Il lavatoio medievale di Cefalù e il fiumicello che si tuffa nella storia
Un luogo di lavoro domestico e fatica femminile che nel corso dei secoli è diventato memoria antropologica fino a elevarsi a bene culturale: è il lavatoio medievale di Cefalù, tappa obbligata per chi vuole cogliere l’identità del magnifico borgo della provincia di Palermo.
Si trova nel cuore del centro storico, è aperto al pubblico gratuitamente e vi si accede da via Vittorio Emanuele attraverso una suggestiva scalinata in pietra lavica con un accennato movimento a spirale.
A ogni passo si rivela l’ammaliante architettura funzionale del luogo, dominato da ventidue bocche di ghisa, diverse delle quali hanno richiami teriomorfici ai grandi felini: qui il placido incedere gorgheggiante dell’acqua evoca il brulichio delle lavandaie intente a sciabordare panni con robusta iniezione di olio di gomito.
A questo punto diventa protagonista, discreto e sinuoso, il minuscolo corso fluviale del Cefalino, il quale si porta dietro il fardello del mito della sua genesi che secondo la narrazione sarebbe avvenuta grazie al pianto di una ninfa assalita dal rimorso di avere assassinato la fedifraga persona amata.

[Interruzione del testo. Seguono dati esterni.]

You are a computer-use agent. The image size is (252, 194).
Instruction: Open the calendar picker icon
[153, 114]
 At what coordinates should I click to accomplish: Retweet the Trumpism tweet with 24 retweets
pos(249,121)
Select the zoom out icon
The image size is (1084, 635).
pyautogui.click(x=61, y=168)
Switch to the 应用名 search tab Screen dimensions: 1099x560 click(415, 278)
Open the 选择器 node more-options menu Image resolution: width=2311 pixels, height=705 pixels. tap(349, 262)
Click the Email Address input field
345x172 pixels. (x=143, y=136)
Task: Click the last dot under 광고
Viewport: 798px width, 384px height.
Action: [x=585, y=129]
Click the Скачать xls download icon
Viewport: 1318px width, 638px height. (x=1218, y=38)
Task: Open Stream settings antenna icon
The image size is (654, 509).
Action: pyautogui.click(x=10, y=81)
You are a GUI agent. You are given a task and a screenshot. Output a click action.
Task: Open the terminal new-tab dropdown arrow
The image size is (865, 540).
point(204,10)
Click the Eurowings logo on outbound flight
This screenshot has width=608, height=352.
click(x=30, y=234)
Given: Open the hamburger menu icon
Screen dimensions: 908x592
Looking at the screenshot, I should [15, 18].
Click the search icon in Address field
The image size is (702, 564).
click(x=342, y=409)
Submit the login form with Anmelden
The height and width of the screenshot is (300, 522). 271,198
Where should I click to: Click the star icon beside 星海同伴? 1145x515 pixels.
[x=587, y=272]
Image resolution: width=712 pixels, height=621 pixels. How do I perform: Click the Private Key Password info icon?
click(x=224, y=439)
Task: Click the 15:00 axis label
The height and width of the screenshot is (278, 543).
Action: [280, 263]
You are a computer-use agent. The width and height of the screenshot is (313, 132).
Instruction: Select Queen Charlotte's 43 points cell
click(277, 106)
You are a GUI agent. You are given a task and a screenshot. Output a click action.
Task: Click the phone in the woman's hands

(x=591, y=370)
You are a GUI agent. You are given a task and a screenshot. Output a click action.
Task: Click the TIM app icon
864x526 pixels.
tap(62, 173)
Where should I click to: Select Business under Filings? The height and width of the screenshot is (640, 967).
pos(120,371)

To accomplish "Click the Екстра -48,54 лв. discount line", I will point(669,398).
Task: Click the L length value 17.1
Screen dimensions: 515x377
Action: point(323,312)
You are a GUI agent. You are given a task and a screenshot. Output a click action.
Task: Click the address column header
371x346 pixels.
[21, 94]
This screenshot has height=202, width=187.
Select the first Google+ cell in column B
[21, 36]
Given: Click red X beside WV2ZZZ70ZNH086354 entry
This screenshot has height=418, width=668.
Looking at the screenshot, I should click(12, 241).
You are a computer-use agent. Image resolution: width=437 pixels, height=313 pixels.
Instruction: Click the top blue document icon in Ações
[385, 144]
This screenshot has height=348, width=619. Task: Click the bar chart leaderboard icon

Costretto nel corso dei secoli a fluire in ambito ipogeo, si è almeno guadagnato lo sfogo direttamente nelle acque salate del contiguo mar Tirreno.
Oggi è fruibile grazie agli interventi di restauro perfezionati circa trent’anni fa, assumendo in pieno la sua funzione di monumento che testimonia il sincretismo culturale del luogo e la sua vita quotidiana millenaria.
Per il visitatore, l’emozione è garantita.